I am in the process of moving forward both the 265/220 run and the 248/197 run (will post results once done). I have positive controls and will look to see if the taxa expected are present once done.

This is my worst quality run so although the medians are around 30, in some cases it drops in the reads proceeding that point. 248/197 was chosen as those are the reads before ANY quality drop occurs. In other cases, when I chose higher truncation numbers, as mentioned, sometimes it drops slightly then increases again.

To clarify, what is the additional command to remove spurious merging? Is the below correct
--p-max-ee-f 0
--p-max-ee-r 0

EDIT

I just want to clarify the original calculation I used to calculate the overlap -> I tried drawing out the problem so I could visualise it better and came to a different conclusion when thinking about the impact of the primers.

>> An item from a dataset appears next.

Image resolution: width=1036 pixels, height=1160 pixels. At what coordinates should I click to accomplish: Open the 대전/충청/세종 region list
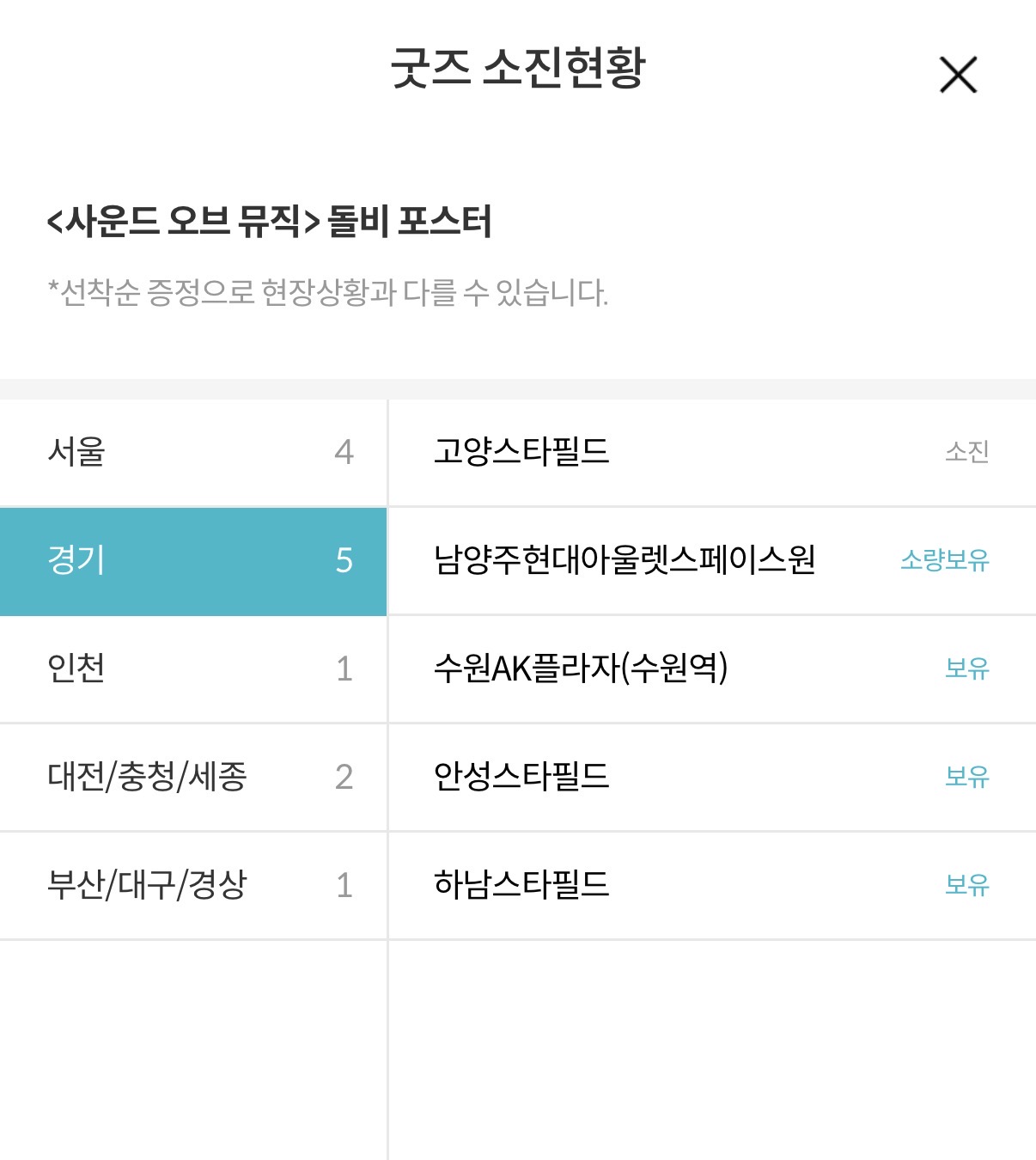pos(193,778)
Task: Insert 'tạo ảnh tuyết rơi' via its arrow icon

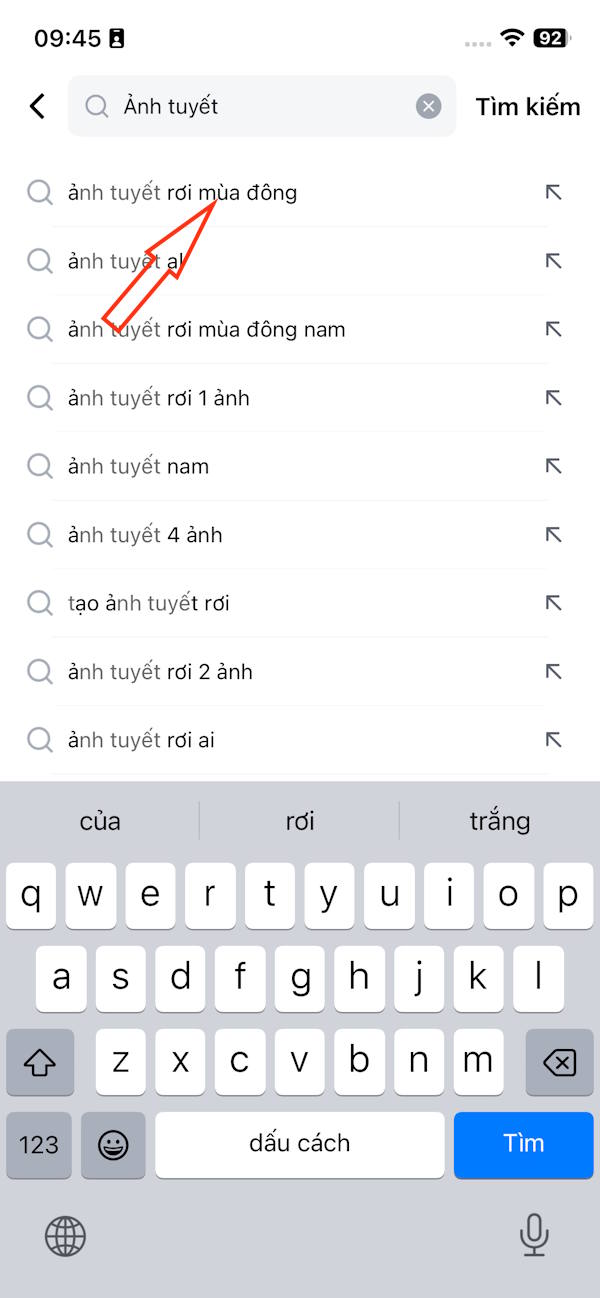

Here are the sequence stats comparing 265_220 vs 265_190

Here is the taxonomy barplot results from one of the positive controls. It is the commercial Zymo kit, hence I replaced the ASVs with the expected species. I compared the 265 220 test to the 265 190 test. Little difference imo.

Edit #2

I also looked at all the taxa detected between the two sets of data (via the taxa labels across the barplot .csv). The 265_220 data had 5 taxa present in at least 1 sample that were not present in the 265_190 data. The 265_190 data and 25 taxa present in at least 1 sample that were not present in the 265_220 data.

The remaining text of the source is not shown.